--- Material supplied Enclosed Below ---

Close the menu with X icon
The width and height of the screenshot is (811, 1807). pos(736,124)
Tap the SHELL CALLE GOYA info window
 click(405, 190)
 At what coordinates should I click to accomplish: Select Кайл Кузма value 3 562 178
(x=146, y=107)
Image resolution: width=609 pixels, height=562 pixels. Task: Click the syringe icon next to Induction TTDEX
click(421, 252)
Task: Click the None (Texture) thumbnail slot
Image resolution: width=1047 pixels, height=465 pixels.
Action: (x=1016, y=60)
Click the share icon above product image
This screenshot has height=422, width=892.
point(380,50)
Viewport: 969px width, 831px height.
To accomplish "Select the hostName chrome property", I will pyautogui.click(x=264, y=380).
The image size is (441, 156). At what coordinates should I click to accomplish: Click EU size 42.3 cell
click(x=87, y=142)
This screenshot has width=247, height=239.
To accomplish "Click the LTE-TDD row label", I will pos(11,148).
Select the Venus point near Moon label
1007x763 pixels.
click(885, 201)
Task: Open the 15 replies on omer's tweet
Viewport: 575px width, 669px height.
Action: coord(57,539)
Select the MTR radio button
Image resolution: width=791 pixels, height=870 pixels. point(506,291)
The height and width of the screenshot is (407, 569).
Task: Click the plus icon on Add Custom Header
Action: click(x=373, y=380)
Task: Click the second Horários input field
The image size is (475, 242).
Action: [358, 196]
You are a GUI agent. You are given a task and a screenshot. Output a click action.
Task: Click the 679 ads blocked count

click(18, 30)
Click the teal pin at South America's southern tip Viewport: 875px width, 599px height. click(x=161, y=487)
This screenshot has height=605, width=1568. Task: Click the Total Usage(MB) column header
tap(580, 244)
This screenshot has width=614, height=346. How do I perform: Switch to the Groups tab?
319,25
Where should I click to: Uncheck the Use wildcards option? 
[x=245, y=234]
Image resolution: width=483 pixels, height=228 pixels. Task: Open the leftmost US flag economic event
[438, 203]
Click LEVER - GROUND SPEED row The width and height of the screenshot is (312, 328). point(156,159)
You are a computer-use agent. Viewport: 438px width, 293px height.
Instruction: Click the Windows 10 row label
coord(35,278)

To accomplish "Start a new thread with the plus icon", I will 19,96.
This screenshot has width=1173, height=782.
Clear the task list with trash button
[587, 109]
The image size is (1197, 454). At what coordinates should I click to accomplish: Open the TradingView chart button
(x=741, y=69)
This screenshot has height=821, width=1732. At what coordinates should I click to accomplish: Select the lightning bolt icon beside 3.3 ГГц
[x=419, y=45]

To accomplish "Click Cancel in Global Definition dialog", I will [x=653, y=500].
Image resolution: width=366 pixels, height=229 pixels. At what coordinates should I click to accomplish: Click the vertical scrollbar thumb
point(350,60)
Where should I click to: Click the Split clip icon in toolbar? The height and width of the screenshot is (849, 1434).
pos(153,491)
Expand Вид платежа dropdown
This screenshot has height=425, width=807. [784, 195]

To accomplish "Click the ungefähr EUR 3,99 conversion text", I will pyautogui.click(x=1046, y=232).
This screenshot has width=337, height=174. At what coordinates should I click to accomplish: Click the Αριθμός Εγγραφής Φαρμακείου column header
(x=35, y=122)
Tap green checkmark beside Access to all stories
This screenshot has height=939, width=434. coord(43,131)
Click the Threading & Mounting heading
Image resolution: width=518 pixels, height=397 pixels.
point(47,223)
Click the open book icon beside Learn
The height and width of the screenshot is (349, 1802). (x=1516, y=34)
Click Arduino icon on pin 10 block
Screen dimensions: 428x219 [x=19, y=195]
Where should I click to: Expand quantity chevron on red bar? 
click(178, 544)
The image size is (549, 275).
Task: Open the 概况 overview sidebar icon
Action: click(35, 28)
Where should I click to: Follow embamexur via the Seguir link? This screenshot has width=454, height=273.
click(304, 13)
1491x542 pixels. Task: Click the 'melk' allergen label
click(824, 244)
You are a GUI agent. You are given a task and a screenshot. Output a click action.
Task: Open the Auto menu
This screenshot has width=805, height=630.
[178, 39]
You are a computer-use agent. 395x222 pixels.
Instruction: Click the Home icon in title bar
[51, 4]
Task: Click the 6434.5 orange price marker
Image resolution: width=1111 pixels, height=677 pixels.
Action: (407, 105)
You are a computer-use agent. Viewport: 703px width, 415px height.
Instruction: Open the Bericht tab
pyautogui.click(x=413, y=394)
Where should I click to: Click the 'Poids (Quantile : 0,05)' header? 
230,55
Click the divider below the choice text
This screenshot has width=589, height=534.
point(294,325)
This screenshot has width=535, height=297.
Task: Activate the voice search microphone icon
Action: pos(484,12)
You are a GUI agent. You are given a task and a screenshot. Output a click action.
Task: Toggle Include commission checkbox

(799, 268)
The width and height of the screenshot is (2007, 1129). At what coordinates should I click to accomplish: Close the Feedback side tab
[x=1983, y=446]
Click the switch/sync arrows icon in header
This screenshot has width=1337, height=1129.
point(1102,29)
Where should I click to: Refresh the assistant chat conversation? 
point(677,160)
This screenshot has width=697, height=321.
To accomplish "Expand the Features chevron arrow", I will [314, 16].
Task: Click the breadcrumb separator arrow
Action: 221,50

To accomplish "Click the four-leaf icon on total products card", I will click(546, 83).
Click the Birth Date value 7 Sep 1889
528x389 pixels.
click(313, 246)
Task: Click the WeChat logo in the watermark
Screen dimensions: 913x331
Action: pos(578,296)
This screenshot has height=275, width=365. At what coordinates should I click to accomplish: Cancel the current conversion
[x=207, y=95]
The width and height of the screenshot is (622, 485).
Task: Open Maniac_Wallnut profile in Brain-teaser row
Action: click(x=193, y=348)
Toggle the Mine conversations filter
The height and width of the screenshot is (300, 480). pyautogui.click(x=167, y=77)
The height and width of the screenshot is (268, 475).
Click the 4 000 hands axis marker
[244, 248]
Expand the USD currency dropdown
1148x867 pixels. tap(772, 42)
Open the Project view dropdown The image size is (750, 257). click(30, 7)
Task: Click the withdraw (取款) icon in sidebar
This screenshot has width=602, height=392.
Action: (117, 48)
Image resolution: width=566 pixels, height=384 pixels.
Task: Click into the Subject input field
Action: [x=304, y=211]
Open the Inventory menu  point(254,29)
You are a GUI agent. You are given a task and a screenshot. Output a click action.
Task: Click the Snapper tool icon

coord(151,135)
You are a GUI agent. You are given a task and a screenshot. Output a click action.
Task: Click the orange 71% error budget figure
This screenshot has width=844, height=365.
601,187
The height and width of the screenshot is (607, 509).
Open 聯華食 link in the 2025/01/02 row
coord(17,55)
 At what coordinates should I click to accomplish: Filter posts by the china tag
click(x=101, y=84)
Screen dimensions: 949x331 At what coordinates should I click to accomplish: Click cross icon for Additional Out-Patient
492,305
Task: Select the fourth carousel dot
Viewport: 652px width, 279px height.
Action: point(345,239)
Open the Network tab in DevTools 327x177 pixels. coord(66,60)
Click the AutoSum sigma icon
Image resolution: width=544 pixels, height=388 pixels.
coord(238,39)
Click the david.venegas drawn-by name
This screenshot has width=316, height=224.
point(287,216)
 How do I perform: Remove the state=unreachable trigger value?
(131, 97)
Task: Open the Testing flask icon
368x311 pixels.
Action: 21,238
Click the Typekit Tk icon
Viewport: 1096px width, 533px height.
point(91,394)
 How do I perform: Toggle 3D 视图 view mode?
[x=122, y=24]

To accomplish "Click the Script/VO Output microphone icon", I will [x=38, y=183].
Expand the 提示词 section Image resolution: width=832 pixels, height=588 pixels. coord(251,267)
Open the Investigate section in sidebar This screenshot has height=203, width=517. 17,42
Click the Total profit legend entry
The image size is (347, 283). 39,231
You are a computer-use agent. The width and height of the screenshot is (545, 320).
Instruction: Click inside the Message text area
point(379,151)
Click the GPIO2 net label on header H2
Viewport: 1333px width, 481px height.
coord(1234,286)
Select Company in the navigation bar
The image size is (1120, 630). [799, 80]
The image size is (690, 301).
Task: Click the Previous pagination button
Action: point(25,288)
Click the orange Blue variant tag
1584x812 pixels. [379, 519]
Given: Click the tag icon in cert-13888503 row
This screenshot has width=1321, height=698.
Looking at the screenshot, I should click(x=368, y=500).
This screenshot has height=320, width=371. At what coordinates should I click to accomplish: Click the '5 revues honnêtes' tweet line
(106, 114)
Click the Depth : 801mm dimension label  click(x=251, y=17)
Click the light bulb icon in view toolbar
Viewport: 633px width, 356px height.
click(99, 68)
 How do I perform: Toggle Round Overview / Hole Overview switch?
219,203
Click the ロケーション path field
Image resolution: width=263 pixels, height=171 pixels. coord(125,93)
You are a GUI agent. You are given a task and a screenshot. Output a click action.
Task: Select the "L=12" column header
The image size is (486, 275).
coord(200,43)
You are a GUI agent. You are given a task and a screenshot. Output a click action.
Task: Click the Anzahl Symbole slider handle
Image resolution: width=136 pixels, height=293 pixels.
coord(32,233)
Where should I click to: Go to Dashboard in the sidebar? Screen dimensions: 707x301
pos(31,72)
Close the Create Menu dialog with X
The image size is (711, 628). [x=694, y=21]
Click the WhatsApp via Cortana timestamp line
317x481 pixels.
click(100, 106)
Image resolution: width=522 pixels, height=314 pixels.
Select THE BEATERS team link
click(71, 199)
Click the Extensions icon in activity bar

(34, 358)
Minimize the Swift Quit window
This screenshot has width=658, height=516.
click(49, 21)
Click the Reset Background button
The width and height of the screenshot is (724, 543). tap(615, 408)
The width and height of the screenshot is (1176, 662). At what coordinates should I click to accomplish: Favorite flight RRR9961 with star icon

--- End of Enclosed Material supplied ---

▶ **What to work on**
The first line of the entries, the line with "This screenshot has width=247, height=239.", and every line between them should be retyped exactly, and nothing else.

▶ **Response area**
Close the menu with X icon
The width and height of the screenshot is (811, 1807). pos(736,124)
Tap the SHELL CALLE GOYA info window
 click(405, 190)
 At what coordinates should I click to accomplish: Select Кайл Кузма value 3 562 178
(x=146, y=107)
Image resolution: width=609 pixels, height=562 pixels. Task: Click the syringe icon next to Induction TTDEX
click(421, 252)
Task: Click the None (Texture) thumbnail slot
Image resolution: width=1047 pixels, height=465 pixels.
Action: (x=1016, y=60)
Click the share icon above product image
This screenshot has height=422, width=892.
point(380,50)
Viewport: 969px width, 831px height.
To accomplish "Select the hostName chrome property", I will pyautogui.click(x=264, y=380).
The image size is (441, 156). At what coordinates should I click to accomplish: Click EU size 42.3 cell
click(x=87, y=142)
This screenshot has width=247, height=239.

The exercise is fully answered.